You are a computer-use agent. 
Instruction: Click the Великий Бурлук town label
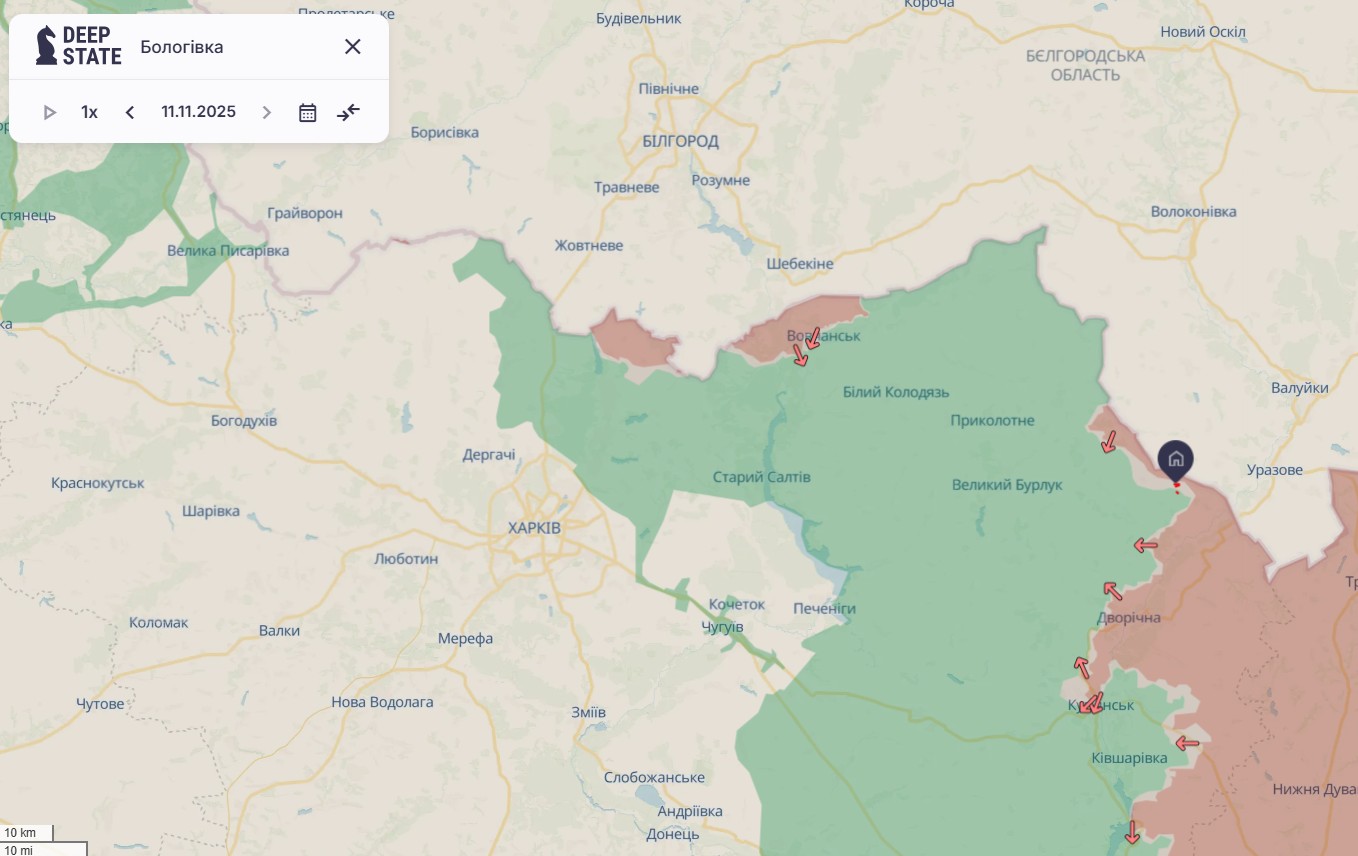point(1007,485)
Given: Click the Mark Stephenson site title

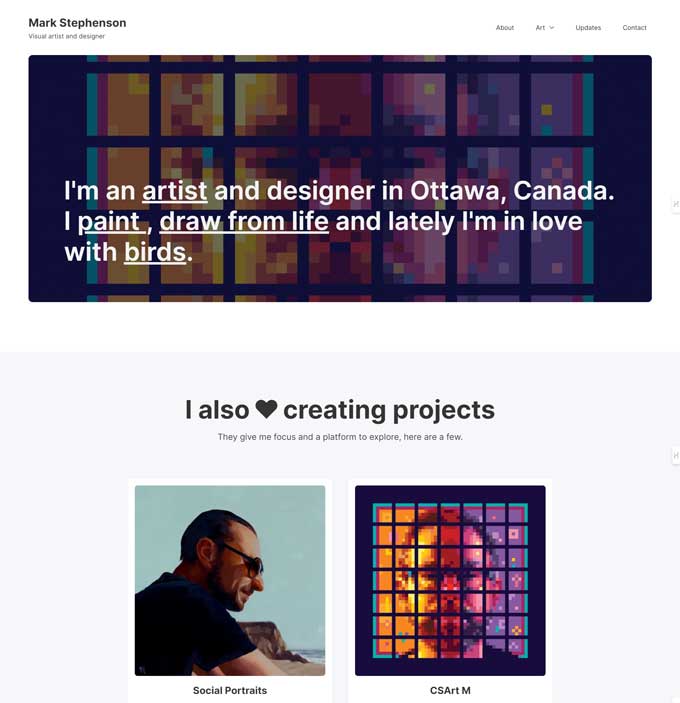Looking at the screenshot, I should (77, 22).
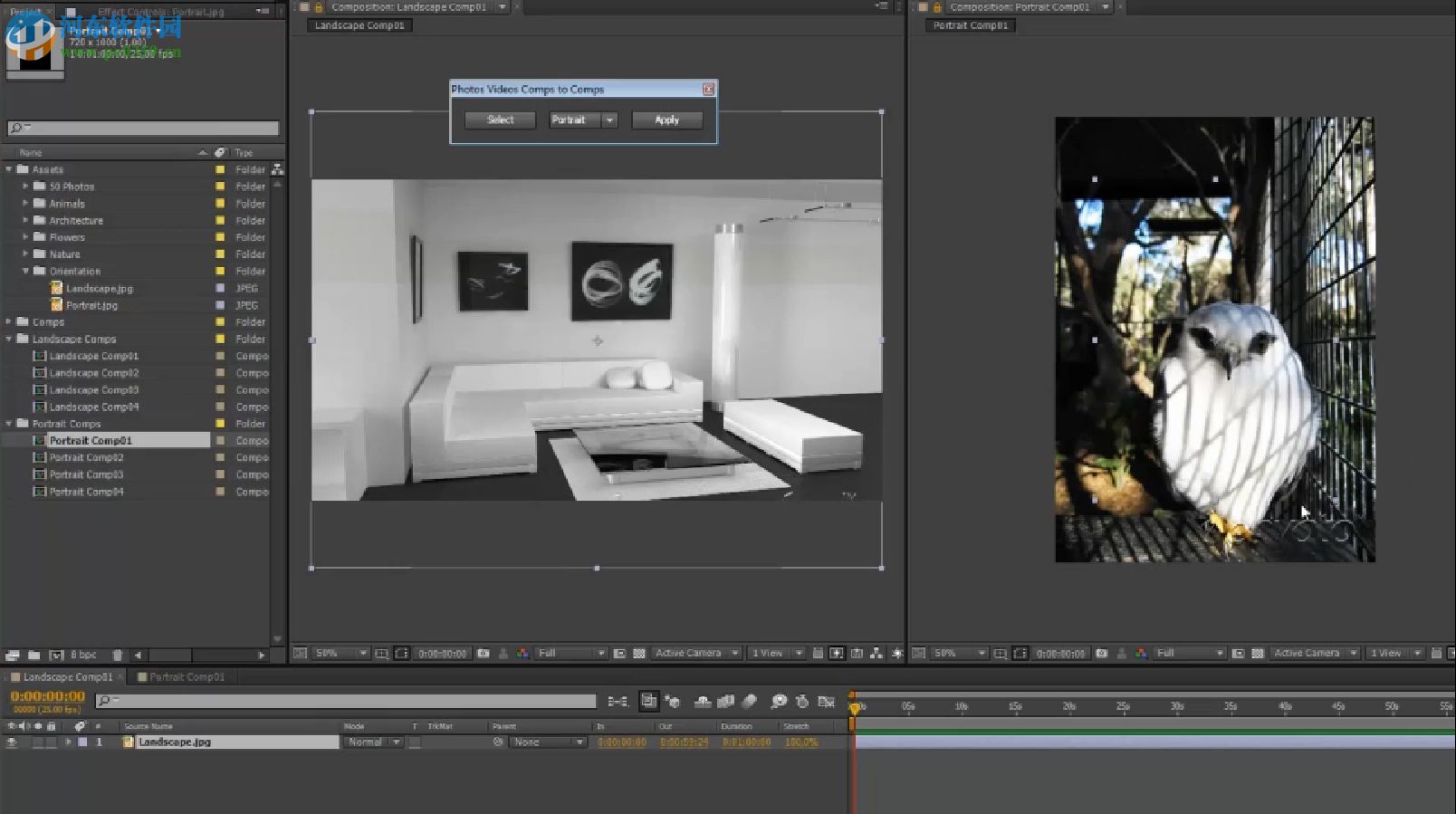Viewport: 1456px width, 814px height.
Task: Open the Active Camera dropdown in Landscape viewer
Action: [695, 654]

### Problem to work on
Copy, without the pictures, exactly the lines from the line with "Instruction: Click the" through the end of the material above, both ends included.

### Answer to this exercise
Instruction: Click the Великий Бурлук town label
point(1007,485)
Given: Click the Mark Stephenson site title

Looking at the screenshot, I should (77, 22).
Viewport: 1456px width, 814px height.
Task: Open the Active Camera dropdown in Landscape viewer
Action: [695, 654]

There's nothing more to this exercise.